En abril de 1986, María Kodama no sólo se casó con Jorge Luis Borges, sino que se convirtió en su última esposa y, dos meses más tarde, en su viuda. De eso hace ya veinte años: el 14 de junio moría en Ginebra quien, para muchos, fue uno de los mejores escritores de todos los tiempos; para otros, una injusta víctima de la politización de aquellos que eligen a los ganadores del Premio Nobel, algo que el escritor siempre anheló, pero nunca obtuvo.

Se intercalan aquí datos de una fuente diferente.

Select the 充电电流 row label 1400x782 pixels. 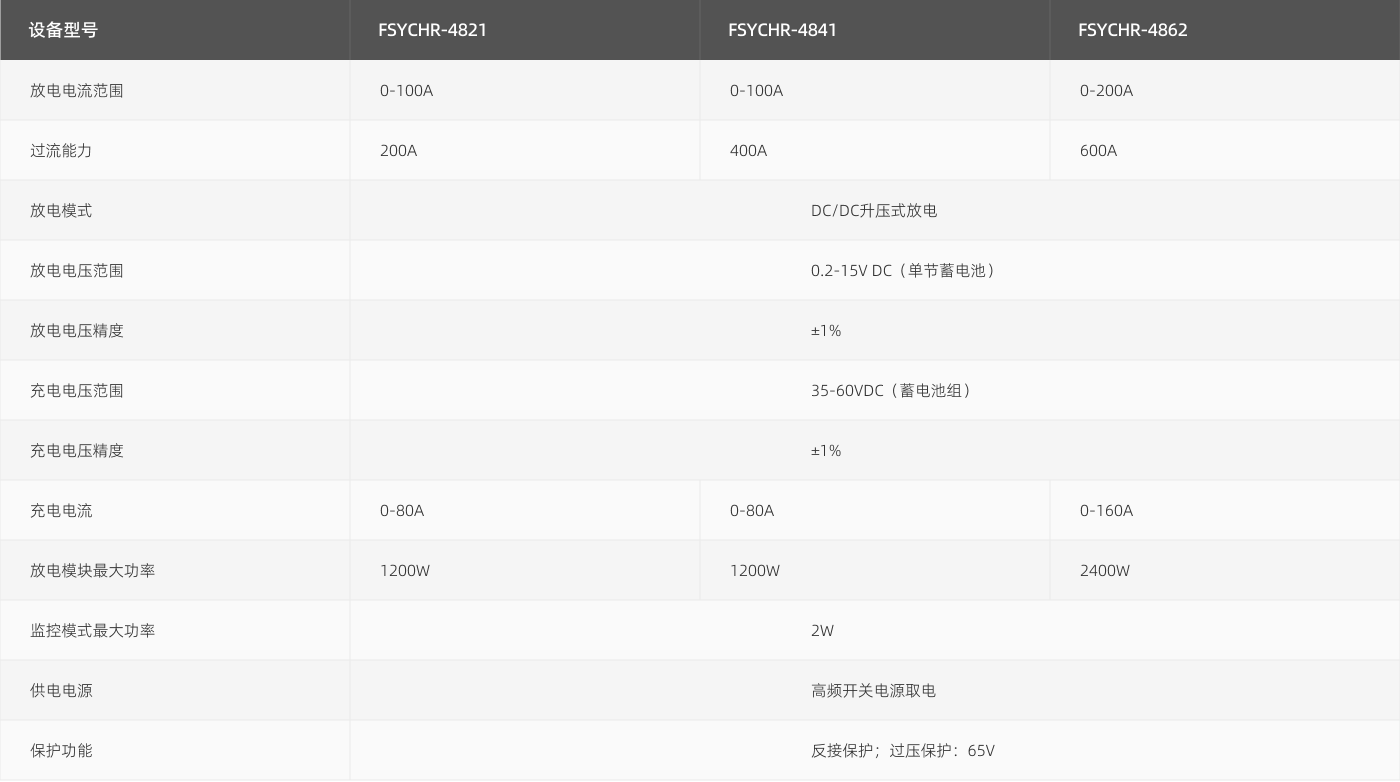[60, 511]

Queda en el imaginario colectivo la imagen de un intelectual que no pudo ser feliz, mito –al fin de cuentas– que Kodama se encarga de desmentir: “Borges era feliz. Juntos fuimos felices. Si no, no hubiéramos estado juntos”, asegura ella con una constante expresión de tranquilidad (o paz) que no alterará durante el reportaje.

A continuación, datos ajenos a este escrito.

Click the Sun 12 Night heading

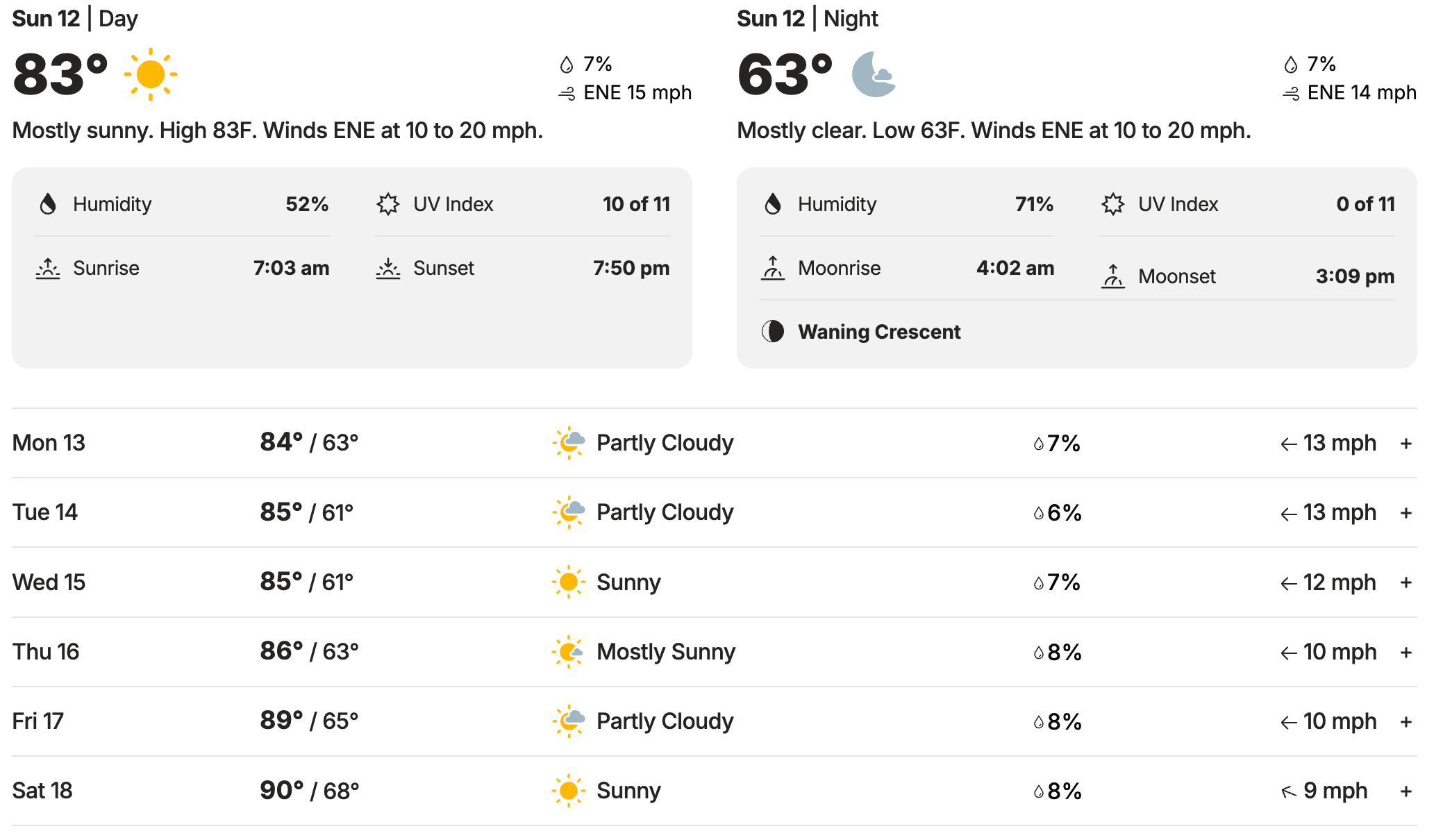click(807, 19)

Heredera única de Borges, una sonrisa disfraza el fastidio que le causa contar –de nuevo– cómo conoció al hombre que sería su marido. Respetuosa de todos modos, cuenta que entonces tenía 12 años y un amigo de su padre la llevó a ver al escritor que todos admiraban. “Al menos, conocerlo te va a servir como experiencia”, le explicó el adulto que le abrió las puertas a la vida de Borges. Con los años, estudió con él; y con más años, comenzó a ser su secretaria, su compañera. Luego, su mujer.
Ningún vínculo alteró ese “usted” con el que se trataban: “A la gente que admiro siempre la trato de usted”, explica la mujer sentada a una mesa de un café de la Recoleta, a pocos pasos del departamento en el que vive.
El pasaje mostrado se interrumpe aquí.